--- Information ---
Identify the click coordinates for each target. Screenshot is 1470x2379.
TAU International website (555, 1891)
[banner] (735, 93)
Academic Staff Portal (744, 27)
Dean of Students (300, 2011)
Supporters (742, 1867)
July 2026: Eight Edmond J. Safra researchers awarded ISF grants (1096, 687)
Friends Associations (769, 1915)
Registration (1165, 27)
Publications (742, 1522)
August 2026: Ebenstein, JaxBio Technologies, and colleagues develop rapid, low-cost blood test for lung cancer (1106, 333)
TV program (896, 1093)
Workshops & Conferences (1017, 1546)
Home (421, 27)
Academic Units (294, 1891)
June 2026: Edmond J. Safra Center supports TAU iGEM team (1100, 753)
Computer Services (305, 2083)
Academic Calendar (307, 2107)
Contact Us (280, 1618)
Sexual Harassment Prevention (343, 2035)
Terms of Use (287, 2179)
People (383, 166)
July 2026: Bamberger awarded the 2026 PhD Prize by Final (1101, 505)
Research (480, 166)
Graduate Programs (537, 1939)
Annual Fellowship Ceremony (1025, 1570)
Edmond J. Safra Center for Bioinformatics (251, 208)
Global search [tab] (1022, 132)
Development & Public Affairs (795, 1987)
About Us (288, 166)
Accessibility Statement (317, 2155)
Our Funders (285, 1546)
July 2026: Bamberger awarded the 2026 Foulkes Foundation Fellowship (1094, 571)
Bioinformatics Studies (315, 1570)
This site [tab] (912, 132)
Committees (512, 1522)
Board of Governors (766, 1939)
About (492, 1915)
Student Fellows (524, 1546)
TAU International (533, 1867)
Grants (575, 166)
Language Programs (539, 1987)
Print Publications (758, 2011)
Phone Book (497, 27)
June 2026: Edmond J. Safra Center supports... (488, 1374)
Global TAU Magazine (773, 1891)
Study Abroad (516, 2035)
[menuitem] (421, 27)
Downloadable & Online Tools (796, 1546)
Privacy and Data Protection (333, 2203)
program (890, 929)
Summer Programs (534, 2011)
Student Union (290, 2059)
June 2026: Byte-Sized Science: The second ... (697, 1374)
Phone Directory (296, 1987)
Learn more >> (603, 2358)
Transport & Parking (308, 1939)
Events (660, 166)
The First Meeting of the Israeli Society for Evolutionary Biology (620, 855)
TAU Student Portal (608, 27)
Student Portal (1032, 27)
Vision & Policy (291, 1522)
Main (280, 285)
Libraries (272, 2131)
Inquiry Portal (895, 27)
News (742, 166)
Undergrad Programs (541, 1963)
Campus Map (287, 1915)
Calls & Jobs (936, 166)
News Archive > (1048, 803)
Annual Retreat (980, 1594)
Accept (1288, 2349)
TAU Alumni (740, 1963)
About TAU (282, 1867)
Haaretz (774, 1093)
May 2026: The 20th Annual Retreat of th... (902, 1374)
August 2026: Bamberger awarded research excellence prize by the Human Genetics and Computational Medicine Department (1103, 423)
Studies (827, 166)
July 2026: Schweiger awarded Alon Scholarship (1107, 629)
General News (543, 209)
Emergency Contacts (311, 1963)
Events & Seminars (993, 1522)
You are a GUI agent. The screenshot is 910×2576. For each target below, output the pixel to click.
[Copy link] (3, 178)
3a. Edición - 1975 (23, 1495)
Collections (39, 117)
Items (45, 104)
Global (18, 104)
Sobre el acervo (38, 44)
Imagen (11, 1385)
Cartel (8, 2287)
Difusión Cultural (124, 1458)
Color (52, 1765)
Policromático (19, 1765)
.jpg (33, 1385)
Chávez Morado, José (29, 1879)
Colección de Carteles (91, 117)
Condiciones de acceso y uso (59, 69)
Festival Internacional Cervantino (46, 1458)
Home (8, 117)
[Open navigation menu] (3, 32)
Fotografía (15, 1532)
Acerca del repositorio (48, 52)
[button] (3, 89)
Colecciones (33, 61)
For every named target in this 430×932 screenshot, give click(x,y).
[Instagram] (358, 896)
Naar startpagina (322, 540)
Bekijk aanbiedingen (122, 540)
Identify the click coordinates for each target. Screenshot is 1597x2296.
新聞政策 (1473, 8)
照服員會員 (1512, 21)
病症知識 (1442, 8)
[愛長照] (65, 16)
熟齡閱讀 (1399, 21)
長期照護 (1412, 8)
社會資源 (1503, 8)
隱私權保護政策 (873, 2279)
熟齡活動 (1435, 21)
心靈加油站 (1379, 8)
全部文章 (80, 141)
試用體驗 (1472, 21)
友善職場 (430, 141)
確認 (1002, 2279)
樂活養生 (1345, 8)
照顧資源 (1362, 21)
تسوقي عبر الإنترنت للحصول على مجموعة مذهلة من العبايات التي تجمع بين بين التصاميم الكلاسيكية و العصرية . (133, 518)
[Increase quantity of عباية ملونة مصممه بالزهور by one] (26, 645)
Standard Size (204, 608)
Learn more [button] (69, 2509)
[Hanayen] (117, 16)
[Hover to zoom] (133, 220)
---
▶ Task objective
Taking the line with "Annual Retreat (980, 1594)" as the first and the line with "Condiciones de acceso y uso (59, 69)" as the last, retype that stretch of the data above exactly, with no other lines.

▶ Task output
Annual Retreat (980, 1594)
Accept (1288, 2349)
TAU Alumni (740, 1963)
About TAU (282, 1867)
Haaretz (774, 1093)
May 2026: The 20th Annual Retreat of th... (902, 1374)
August 2026: Bamberger awarded research excellence prize by the Human Genetics and Computational Medicine Department (1103, 423)
Studies (827, 166)
July 2026: Schweiger awarded Alon Scholarship (1107, 629)
General News (543, 209)
Emergency Contacts (311, 1963)
Events & Seminars (993, 1522)
You are a GUI agent. The screenshot is 910×2576. For each target below, output the pixel to click.
[Copy link] (3, 178)
3a. Edición - 1975 (23, 1495)
Collections (39, 117)
Items (45, 104)
Global (18, 104)
Sobre el acervo (38, 44)
Imagen (11, 1385)
Cartel (8, 2287)
Difusión Cultural (124, 1458)
Color (52, 1765)
Policromático (19, 1765)
.jpg (33, 1385)
Chávez Morado, José (29, 1879)
Colección de Carteles (91, 117)
Condiciones de acceso y uso (59, 69)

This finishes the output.